> _ACTIVITY_: Please copy, word for word, the line holding "Instruction: Toggle 'seo" and each line that follows it through the end of the entries, omitting any pictures.

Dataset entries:

:::

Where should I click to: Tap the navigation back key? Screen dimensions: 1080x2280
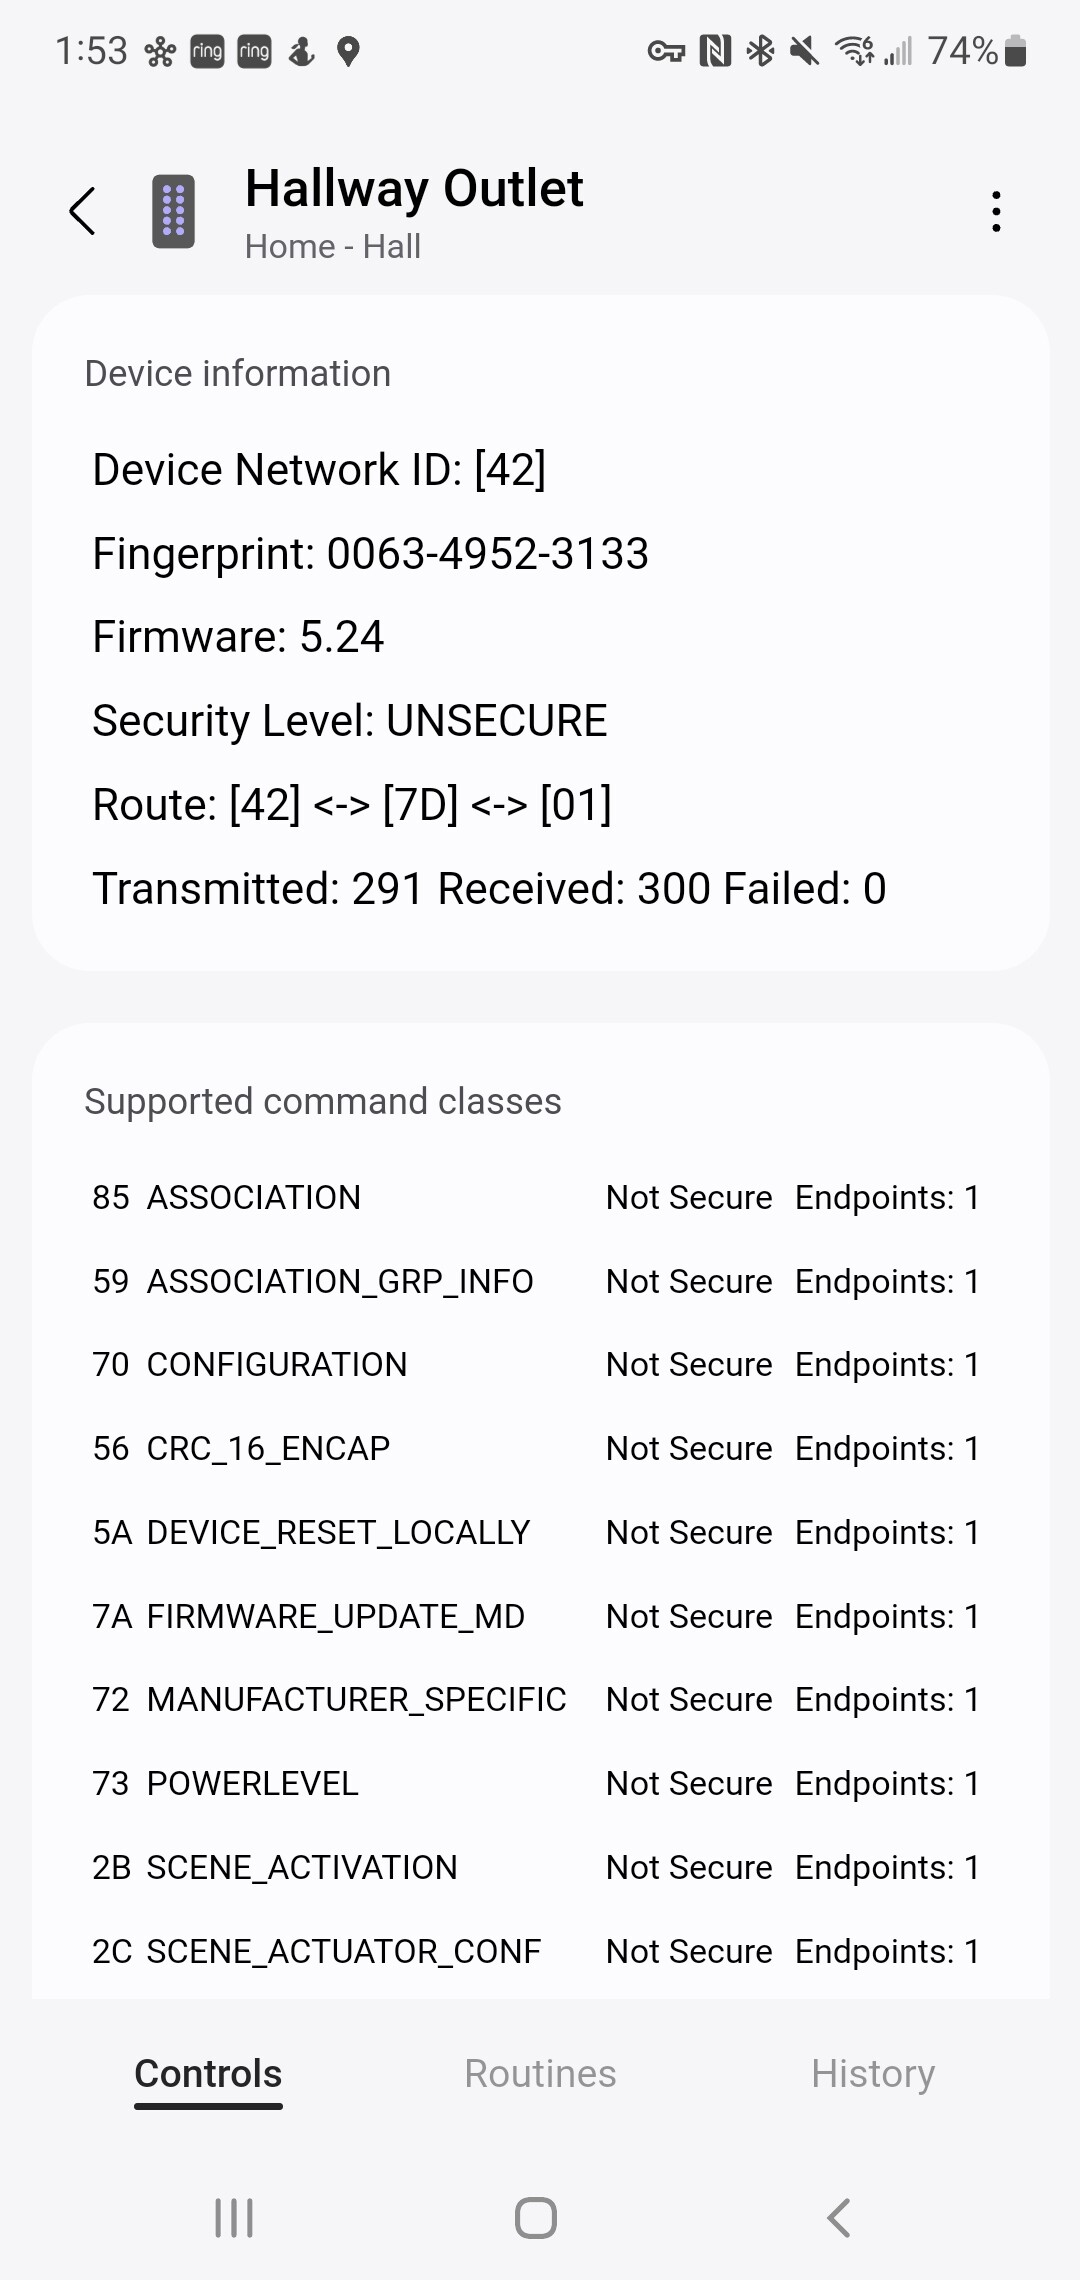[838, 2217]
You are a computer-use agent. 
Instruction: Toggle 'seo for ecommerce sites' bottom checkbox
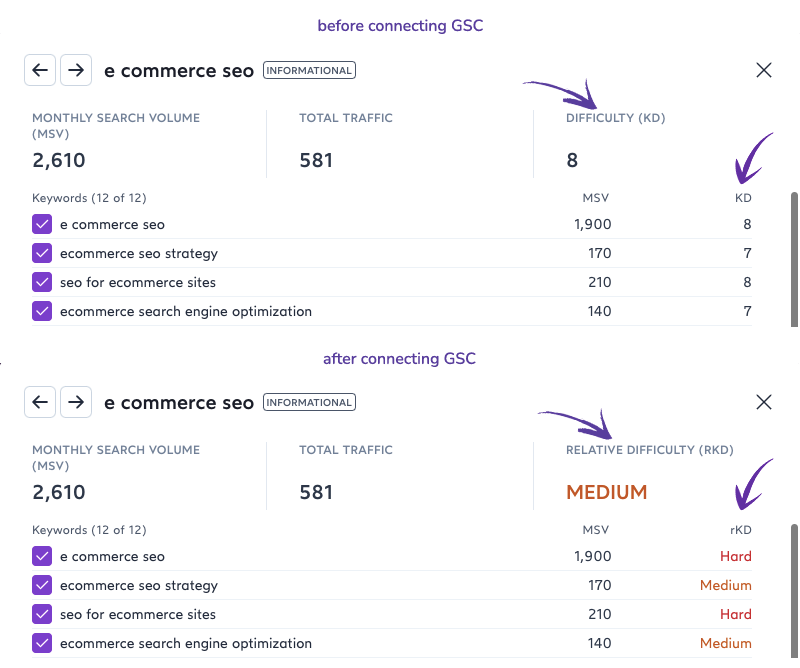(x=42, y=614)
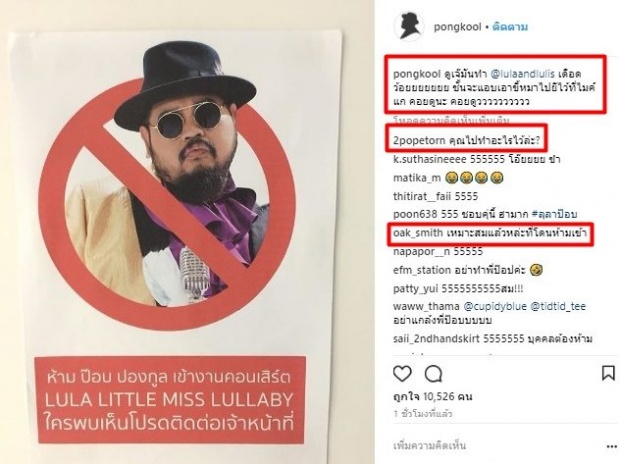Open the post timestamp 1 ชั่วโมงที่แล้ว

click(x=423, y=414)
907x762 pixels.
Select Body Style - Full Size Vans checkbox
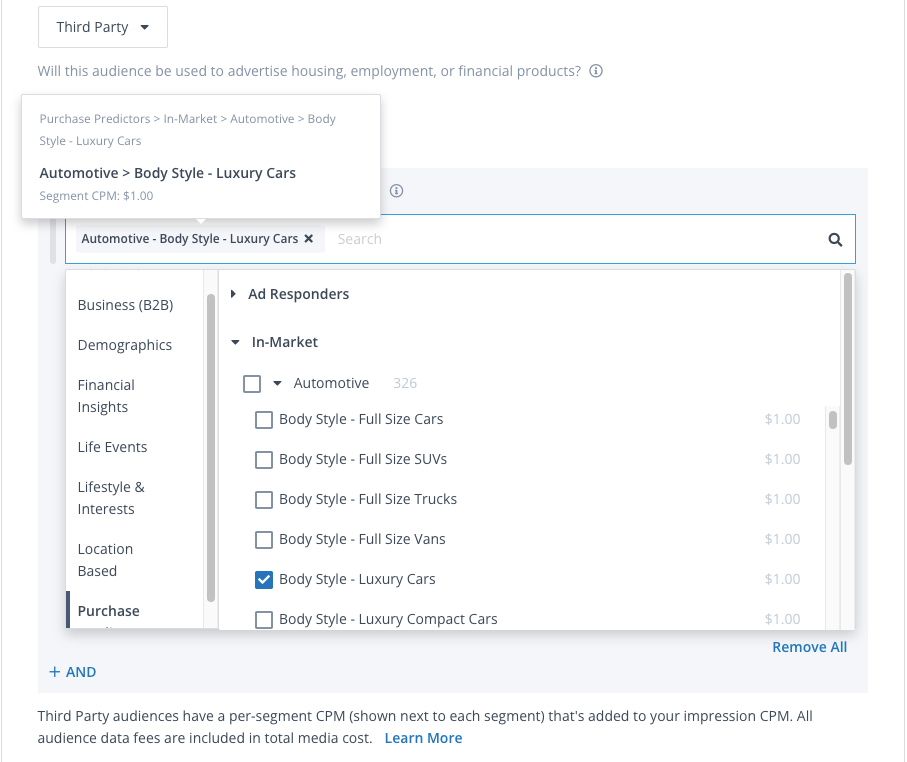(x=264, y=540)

:::

> _WRITTEN SOLUTION_:
Instruction: Toggle 'seo for ecommerce sites' bottom checkbox
(x=42, y=614)
Open the post timestamp 1 ชั่วโมงที่แล้ว

click(x=423, y=414)
907x762 pixels.
Select Body Style - Full Size Vans checkbox
(x=264, y=540)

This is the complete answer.